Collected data
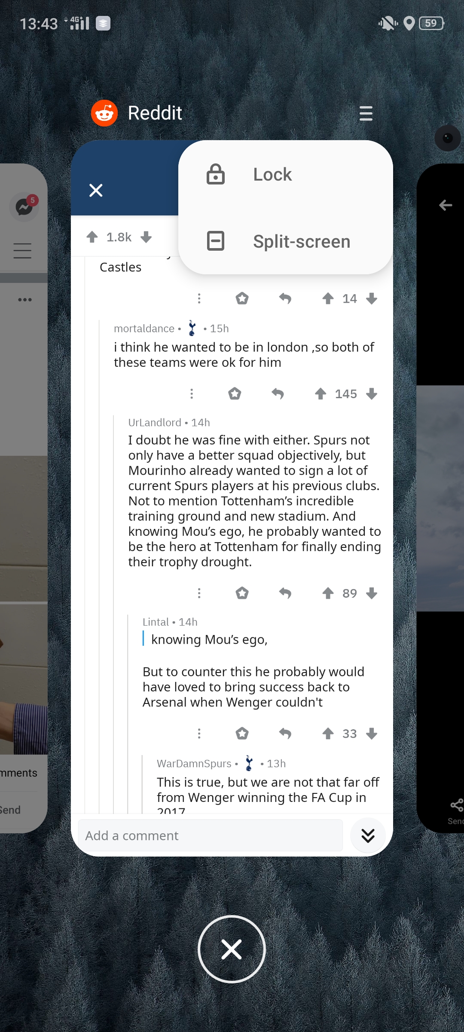Reply to UrLandlord's comment
464x1032 pixels.
pos(285,593)
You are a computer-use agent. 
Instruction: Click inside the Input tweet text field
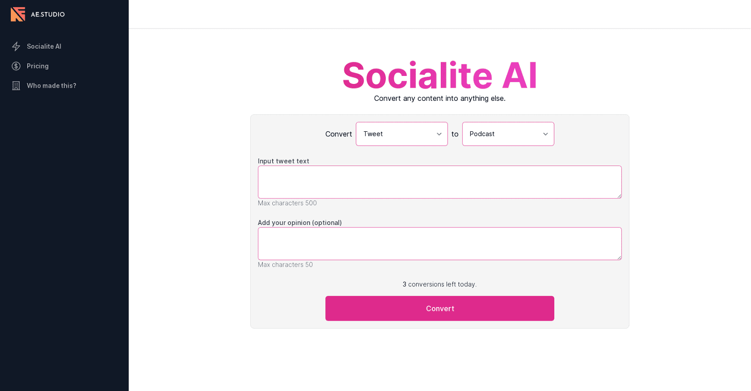(x=439, y=182)
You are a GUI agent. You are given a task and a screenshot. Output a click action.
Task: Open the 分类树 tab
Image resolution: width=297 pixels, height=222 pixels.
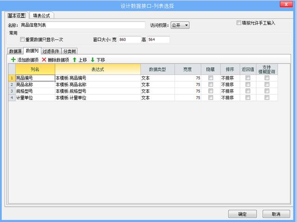(70, 51)
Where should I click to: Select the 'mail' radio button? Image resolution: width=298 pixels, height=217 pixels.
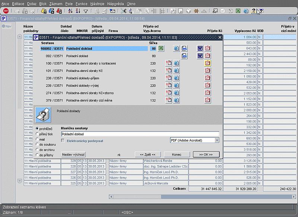point(37,139)
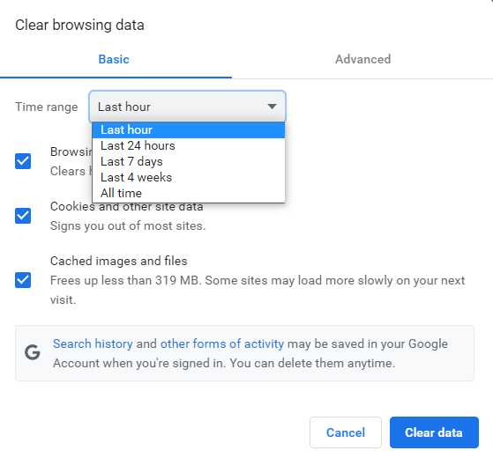Click the Clear data button
Viewport: 493px width, 458px height.
click(x=434, y=432)
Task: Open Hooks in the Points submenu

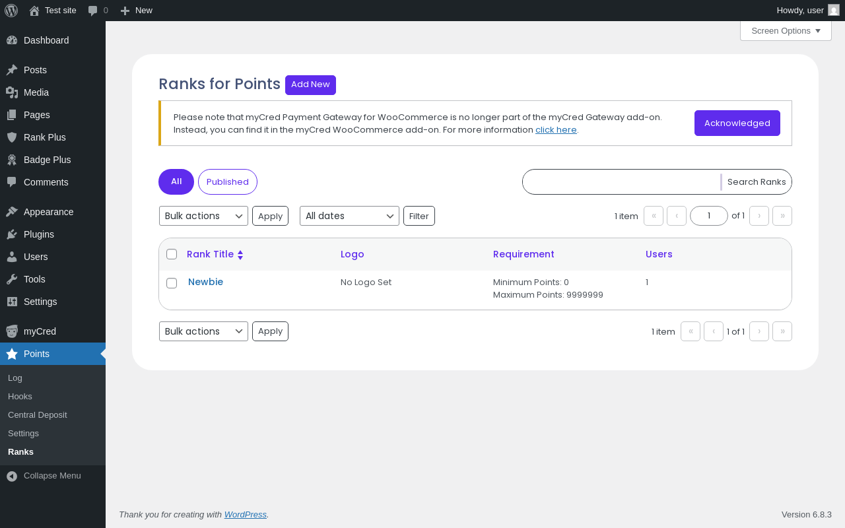Action: coord(20,397)
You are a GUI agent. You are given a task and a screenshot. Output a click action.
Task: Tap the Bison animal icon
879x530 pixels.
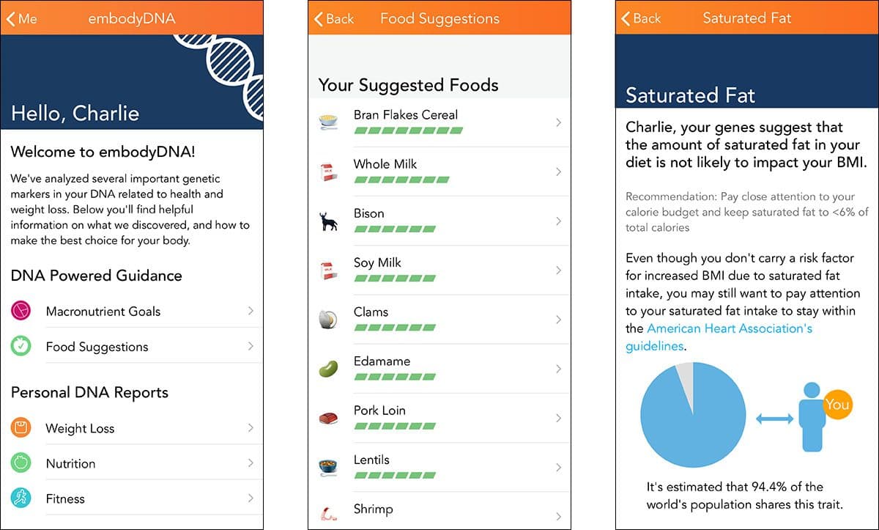click(x=328, y=221)
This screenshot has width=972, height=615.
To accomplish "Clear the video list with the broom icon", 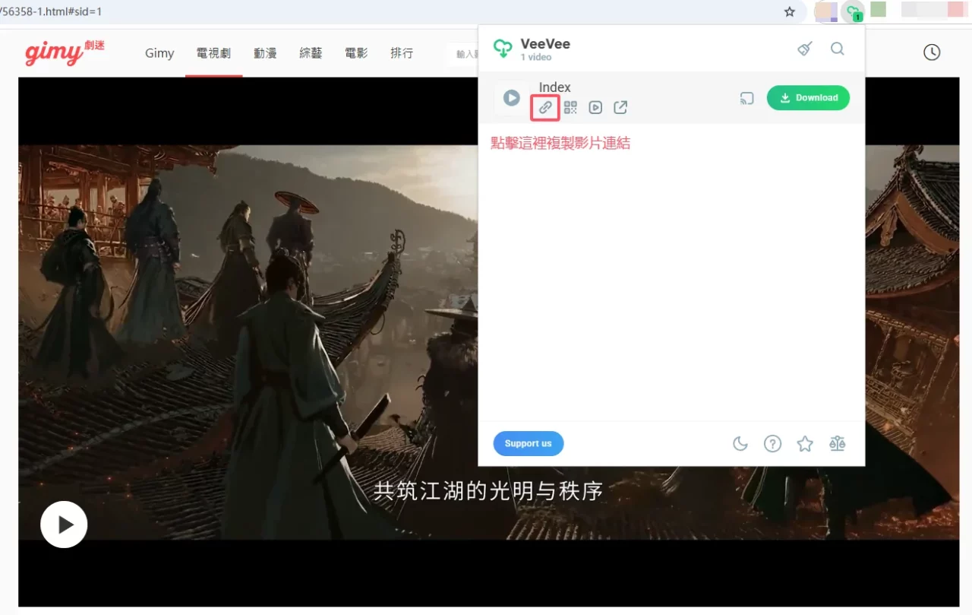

> **What you will do**
Would you print, exactly as they appear, the lines from the line with "Instruction: Click inside" through the end of the entries above, leaving out the pictures?

> **Solution to this exercise**
Instruction: Click inside the Input tweet text field
(x=439, y=182)
You are a GUI agent. You are given a task and a screenshot. Output a click action.
Task: Open the 分类树 tab
Image resolution: width=297 pixels, height=222 pixels.
(70, 51)
Where should I click to: Select the 'mail' radio button? Image resolution: width=298 pixels, height=217 pixels.
point(37,139)
Click the Clear data button
Viewport: 493px width, 458px height.
click(x=434, y=432)
Task: Open Hooks in the Points submenu

Action: coord(20,397)
You are a GUI agent. You are given a task and a screenshot. Output a click action.
Task: Tap the Bison animal icon
879x530 pixels.
click(x=328, y=221)
This screenshot has width=972, height=615.
To accomplish "Clear the video list with the broom icon", 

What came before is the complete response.